Suriye'nin geleceği ile ilgili uluslararası toplantıya katılmak üzere Suudi Arabistan'a giden Dışişleri Bakanı Hakan Fidan, Arap ülkeleriyle yapılan toplantıda, "Suriye'nin toprak bütünlüğü ve birliğinin korunması ana odağımız olmaya devam etmelidir. Eğer SDG (Suriye Demokratik Güçleri) merkezi yönetimle bütünleşme çabalarında samimiyse, feshedildiğini açıklamalıdır. Terör örgütü, Fırat'ın doğusundaki Arap çoğunluk için ciddi bir tehdit oluşturmaya ve Suriye halkının en çok ihtiyaç duyduğu doğal kaynakları yağmalamaya devam etmektedir" dedi.
Riyad'ta Suudi Arabistan Dışişleri Bakanı Prens Faysal bin Ferhan Al-Suud tarafından karşılanan Fidan, toplantı öncesinde pek çok mevkidaşıyla bir araya geldi. Söz konusu toplantıya katılanlar arasında Suriye Dışişleri Bakanı Esaad Şeybani, Irak Dışişleri Bakanı Fuad Hüseyin ve Ürdün Dışişleri Bakanı Ayman Safadi de bulunuyor. Hakan Fidan'ın Arap ülkelerinden gelen mevkidaşları ile görüşmelerinin ardından Batı dünyasından üst düzey temsilcilerle de bir araya geleceği belirtildi. Zirveye ABD üst düzey temsilcisinin yanı sıra, Avrupa Birliği (AB) Dış İlişkiler ve Güvenlik Politikası Yüksek Temsilcisi Kaja Kallas ve BM Suriye Özel Temsilcisi Geir Pedersen'in de katılacağı duyuruldu.
Türk Dışişleri'nin üst düzey yetkililerinden edinilen bilgiye göre Bakan Fidan, Arap ülkeleriyle yapılan toplantıda, "Suriye'deki yeni yönetimin IŞİD ile etkin bir şekilde mücadele etme kapasitesini güçlendirmek için birlikte çalışabiliriz. Türkiye olarak, Suriye halkının önündeki zorlu yolu kolaylaştırmak için üzerimize düşeni yapmaya hazırız" ifadelerini kullandı.
Fidan'dan "Suriye'de normalleşme işaretleri"ne vurgu
"Suriyeli kardeşimiz Şeybani'nin masada bizimle birlikte olması bir dönüm noktası ve tarihi bir andır. Bölge ülkeleri olarak Suriye'deki gelişmelerin doğru yöne yönlendirilmesinde en büyük sorumluluğu taşıyoruz.

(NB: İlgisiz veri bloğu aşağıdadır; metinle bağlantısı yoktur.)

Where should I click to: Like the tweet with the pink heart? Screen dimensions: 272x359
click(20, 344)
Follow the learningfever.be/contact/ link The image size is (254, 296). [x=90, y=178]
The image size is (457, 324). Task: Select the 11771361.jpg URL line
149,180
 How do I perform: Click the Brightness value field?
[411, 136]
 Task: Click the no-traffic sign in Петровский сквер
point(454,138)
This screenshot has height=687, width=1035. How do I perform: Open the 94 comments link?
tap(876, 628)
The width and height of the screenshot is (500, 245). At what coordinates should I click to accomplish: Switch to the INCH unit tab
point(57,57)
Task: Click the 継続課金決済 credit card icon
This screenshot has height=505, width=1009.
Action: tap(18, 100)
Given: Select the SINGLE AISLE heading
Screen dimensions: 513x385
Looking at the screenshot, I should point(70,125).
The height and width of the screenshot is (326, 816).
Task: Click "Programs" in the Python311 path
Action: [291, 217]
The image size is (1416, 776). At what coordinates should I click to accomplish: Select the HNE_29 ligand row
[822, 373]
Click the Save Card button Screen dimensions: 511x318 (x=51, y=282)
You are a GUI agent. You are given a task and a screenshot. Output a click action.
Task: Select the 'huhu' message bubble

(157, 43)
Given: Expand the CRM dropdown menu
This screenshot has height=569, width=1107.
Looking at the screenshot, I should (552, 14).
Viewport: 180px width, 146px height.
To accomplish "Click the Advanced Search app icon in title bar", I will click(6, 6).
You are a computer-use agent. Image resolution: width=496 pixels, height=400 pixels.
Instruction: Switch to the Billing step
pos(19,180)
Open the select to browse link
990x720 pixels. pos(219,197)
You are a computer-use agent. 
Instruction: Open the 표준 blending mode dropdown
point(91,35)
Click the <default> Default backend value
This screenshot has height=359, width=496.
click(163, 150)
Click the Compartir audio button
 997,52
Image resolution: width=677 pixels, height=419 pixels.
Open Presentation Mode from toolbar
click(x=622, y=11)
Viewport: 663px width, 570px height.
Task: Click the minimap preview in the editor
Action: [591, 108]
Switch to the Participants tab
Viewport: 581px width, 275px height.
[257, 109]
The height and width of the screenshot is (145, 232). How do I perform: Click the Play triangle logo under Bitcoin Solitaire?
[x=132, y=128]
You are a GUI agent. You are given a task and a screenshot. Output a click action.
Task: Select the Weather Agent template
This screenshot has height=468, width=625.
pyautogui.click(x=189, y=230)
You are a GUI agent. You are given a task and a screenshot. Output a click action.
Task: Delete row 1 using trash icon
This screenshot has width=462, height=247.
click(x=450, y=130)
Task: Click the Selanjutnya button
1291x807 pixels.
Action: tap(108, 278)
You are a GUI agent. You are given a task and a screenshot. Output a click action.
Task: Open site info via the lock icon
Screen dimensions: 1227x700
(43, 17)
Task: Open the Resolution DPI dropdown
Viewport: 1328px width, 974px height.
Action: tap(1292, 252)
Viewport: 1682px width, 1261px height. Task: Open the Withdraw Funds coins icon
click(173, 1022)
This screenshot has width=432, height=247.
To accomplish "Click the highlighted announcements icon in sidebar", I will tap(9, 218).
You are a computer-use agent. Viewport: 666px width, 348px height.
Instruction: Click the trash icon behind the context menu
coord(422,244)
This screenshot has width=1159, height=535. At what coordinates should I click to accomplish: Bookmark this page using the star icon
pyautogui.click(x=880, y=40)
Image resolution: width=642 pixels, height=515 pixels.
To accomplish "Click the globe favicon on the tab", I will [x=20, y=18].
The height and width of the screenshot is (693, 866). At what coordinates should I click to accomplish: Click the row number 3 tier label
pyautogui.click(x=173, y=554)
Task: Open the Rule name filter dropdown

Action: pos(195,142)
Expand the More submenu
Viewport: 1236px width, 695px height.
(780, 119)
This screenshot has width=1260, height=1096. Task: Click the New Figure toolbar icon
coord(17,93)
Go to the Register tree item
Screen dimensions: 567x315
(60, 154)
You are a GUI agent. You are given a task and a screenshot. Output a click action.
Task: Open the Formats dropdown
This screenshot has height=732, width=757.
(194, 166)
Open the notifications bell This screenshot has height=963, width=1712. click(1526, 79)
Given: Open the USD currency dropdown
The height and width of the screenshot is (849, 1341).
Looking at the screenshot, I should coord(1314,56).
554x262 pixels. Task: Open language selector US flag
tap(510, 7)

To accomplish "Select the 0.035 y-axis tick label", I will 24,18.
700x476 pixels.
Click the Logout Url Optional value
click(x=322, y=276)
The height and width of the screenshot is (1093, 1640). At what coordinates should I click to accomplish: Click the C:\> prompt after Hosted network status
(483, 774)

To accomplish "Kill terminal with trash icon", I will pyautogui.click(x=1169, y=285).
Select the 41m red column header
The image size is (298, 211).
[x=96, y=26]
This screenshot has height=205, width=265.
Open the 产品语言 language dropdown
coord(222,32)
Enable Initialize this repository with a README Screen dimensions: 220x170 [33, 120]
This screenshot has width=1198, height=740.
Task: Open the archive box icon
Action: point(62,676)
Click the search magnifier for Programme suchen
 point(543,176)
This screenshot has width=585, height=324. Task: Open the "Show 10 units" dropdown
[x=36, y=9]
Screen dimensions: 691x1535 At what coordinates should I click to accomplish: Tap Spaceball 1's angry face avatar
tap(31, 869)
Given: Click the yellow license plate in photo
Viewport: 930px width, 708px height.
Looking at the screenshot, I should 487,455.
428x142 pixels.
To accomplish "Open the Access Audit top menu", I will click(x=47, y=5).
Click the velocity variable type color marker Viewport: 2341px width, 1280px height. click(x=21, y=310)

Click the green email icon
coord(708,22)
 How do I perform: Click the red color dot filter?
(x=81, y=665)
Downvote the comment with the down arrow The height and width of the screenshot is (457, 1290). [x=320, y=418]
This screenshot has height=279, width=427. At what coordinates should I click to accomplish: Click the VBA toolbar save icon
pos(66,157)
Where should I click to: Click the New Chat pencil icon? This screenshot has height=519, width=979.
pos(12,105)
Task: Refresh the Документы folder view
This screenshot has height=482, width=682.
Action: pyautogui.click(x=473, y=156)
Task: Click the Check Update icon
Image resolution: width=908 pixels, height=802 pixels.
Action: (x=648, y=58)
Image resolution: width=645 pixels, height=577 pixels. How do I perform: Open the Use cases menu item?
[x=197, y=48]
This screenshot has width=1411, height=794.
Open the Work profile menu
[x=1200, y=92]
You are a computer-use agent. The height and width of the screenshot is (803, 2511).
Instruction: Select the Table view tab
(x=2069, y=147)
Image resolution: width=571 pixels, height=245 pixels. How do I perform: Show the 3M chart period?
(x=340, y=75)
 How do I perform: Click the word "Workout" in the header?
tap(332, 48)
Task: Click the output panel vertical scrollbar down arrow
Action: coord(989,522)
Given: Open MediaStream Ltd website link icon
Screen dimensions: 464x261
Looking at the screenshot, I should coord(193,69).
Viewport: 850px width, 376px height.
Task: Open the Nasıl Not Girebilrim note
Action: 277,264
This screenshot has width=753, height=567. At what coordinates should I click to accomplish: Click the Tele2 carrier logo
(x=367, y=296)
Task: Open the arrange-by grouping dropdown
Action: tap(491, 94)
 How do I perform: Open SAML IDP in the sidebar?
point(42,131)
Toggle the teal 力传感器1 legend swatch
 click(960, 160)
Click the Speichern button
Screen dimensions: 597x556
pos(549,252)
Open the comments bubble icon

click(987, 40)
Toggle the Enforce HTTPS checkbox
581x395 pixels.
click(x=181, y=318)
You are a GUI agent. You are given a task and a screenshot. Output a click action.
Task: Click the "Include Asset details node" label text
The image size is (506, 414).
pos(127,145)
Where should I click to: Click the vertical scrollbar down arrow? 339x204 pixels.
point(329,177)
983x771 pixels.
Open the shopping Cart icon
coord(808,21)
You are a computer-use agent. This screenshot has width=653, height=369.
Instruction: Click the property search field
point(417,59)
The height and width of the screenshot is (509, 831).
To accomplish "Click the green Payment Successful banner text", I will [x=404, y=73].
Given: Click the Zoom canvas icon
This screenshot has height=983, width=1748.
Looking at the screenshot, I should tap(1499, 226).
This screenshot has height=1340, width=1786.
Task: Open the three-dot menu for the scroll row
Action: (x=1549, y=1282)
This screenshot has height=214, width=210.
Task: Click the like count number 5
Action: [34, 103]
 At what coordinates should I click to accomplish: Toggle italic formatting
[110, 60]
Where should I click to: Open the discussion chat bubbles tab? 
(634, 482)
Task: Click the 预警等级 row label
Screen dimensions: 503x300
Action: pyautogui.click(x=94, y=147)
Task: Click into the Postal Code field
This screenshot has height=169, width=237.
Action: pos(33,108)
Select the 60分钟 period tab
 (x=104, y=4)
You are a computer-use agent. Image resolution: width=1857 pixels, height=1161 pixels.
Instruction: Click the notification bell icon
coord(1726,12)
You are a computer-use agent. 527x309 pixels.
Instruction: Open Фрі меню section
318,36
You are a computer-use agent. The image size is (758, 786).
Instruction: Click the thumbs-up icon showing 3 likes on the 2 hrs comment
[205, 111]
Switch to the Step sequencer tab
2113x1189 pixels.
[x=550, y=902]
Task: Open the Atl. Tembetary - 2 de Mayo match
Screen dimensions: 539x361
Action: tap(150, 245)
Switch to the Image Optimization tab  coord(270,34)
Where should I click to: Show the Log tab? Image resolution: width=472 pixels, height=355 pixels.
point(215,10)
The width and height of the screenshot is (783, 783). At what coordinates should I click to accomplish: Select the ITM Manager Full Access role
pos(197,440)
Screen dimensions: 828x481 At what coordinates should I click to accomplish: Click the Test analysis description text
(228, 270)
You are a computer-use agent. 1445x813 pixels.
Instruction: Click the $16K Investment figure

Suriye'nin toprak bütünlüğü, birliği ve egemenliği, tüm çabalarımızı üzerine inşa ettiğimiz temel ilkeler olmaya devam etmektedir" diyen Hakan Fidan, sözlerine şöyle devam etti: "Ülkedeki normalleşme işaretleri her geçen gün güçleniyor. Bu kritik dönemde, uluslararası toplumun beklentileri ile Suriye'deki yeni yönetimin karşılaştığı gerçekler arasında dikkatli bir denge kurarak dengeleyici bir güç olarak hareket etmeliyiz. Çabalarımızı daha etkin kılmak için bir eş güdüm mekanizması ya da komiteler oluşturabiliriz. Önümüzdeki dönemde yaptırımlardan daha fazla muafiyet sağlamak için öncelikli sektörleri belirlemeliyiz. Toprak bütünlüğünün ve birliğin korunması ana odağımız olmaya devam etmelidir."